Ressalvando que o Acordo “não responde a esse tipo de mudança linguística, que aos poucos vai entrando nos dicionários – mas apenas à ortografia da língua portuguesa tendo em conta o lugar de destaque do Brasil e a chegada de novos falantes africanos”, Francisco José Viegas crê que a uniformização da ortografia terá “vantagens na internet, onde o Português de Portugal vai deixar de ser discriminado ou até ignorado”.

Mas não nos cabe a nós preservar o que é único na nossa cultura – e a Língua, como parte dela? “Acho curioso que, de repente, se fale de preservar ´as nossas coisas` num país que tem destruído o seu património, as suas cidades, a sua paisagem. É como se, de repente, toda a gente descobrisse uma enorme virtude na conservação dos valores, das raízes, dos costumes e tradições”, afirma José Viegas.

“Cabe-nos preservar a nossa cultura, com certeza. Mas pergunte como é possível fazer-se isso se há alunos que chegam à universidade sem terem lido mais do que meia dúzia de livros – um estudo da Universidade de Coimbra revelou que a média anual de livros lidos por um aluno universitário se aproxima perigosamente de 0,80. Nem um livro por aluno. Este é que é o retrato”, acrescenta.

Aline apoia, também, o Acordo Ortográfico: “Para mim o conceito de Lusofonia vem num primeiro momento da própria língua: o português. Uma língua em comum é uma situação incrivelmente “aproximadora”.

Desacordos sobre o Acordo Ortográfico

Já o ex-eurodeputado e também escritor Vasco Graça Moura considera que o Acordo não tem força legal: “Sempre deveria ter-se por inconstitucional promover a entrada em vigor de um acordo internacional num país quando ele não está em vigor nalgum ou nalguns dos outros que também o subscreveram: não pode considerar-se que esteja em vigor no plano internacional e portanto também não o está no plano interno de qualquer desses países”.

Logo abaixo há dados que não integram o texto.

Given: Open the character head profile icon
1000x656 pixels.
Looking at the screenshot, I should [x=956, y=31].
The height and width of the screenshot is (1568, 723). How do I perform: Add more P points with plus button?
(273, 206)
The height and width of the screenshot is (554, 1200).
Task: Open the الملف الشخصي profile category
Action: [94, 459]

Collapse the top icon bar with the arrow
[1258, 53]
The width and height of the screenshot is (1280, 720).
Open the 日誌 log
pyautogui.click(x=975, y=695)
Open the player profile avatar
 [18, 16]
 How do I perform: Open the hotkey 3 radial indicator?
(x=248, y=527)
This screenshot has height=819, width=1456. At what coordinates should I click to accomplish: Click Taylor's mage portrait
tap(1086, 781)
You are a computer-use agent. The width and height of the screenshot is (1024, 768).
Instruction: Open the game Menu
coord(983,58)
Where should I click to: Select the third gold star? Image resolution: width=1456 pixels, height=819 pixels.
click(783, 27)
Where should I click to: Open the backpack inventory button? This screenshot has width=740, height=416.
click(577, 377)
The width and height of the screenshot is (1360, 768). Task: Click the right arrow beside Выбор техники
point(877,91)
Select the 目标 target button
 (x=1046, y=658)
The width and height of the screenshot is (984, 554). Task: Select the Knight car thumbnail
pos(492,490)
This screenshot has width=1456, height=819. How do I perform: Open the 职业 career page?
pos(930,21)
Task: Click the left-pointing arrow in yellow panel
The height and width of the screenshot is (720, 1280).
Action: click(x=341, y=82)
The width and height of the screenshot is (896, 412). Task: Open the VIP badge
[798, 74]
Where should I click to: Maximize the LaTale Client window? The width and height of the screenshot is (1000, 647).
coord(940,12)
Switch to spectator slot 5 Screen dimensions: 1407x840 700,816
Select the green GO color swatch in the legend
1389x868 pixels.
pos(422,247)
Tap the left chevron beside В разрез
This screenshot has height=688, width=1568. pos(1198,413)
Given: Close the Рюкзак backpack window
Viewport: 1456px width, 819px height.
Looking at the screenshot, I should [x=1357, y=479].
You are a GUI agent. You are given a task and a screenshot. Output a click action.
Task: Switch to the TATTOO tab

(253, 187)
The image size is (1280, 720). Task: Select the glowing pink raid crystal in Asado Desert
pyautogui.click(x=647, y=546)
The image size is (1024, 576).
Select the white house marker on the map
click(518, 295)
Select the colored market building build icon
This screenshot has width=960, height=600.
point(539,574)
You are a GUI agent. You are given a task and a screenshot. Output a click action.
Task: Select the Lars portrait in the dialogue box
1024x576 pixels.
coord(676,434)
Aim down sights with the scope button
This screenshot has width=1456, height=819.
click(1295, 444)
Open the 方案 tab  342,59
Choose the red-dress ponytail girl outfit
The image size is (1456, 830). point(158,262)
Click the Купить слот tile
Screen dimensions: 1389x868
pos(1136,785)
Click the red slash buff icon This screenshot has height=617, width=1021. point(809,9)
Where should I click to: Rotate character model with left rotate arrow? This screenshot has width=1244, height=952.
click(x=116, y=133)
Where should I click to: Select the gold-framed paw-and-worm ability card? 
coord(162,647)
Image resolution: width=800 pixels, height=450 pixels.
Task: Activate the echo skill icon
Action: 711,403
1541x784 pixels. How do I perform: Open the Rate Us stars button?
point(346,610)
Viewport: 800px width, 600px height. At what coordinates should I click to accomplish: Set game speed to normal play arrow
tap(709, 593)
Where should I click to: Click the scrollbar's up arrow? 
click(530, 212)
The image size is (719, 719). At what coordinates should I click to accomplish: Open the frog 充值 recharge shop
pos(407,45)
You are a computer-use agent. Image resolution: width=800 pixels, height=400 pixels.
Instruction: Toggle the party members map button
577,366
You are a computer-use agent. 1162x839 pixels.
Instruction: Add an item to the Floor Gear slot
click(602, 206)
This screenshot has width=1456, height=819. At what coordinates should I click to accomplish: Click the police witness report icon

Para o escritor, o Acordo acarreta “perigos culturais evidentes para todos os países que falam português, fora o Brasil: aviltamento da língua, erros de pronúncia, confusão generalizada por falta de regras, omissões escandalosas como a de regras para grafar vocábulos das línguas africanas que se incorporem na língua portuguesa”. Por isso, é a favor de “denunciar imediatamente o AO ou então, pelo menos, travar as veleidades da sua aplicação imediata, promovendo-se uma revisão de fundo do documento, feita pelos oito países que falam português”.

Também no Brasil há quem seja contra. A antologia Desacordo Ortográfico, editada pela Não Editora, reúne os textos de diversos escritores para os quais “a ideia do Acordo Ortográfico não está a favor da literatura”, citou a agência Lusa.

Image and video hosting by TinyPicO movimento contra estende-se, naturalmente, às redes sociais. No Facebook, a página “Sou Português – não concordo com o novo Acordo Ortográfico” tem o apoio de quase 34 mil utilizadores. “A minha língua é o Português – porque é que tenho de escrever numa língua que é criada por pessoas que falam uma espécie de Português?”, lê-se na descrição da página.

A favor ou contra, o Acordo já entrou na vida dos portugueses. Publicações como a Visão, o Expresso e o jornal desportivo Record adotaram as novas normas ortográficas, assim como a agência noticiosa Lusa. Para quem ainda está confuso com as novas normas, já são vários os conversores ortográficos disponíveis online. É o caso do Lince, financiado pelo Governo português, e o FLIP, um serviço da Priberam.

E se a palavra “lusofonia” não vai sofrer quaisquer alterações na sua ortografia, também o sentimento que inspira continuará a ser vivido a tempo inteiro e, espera-se, por muitas gerações.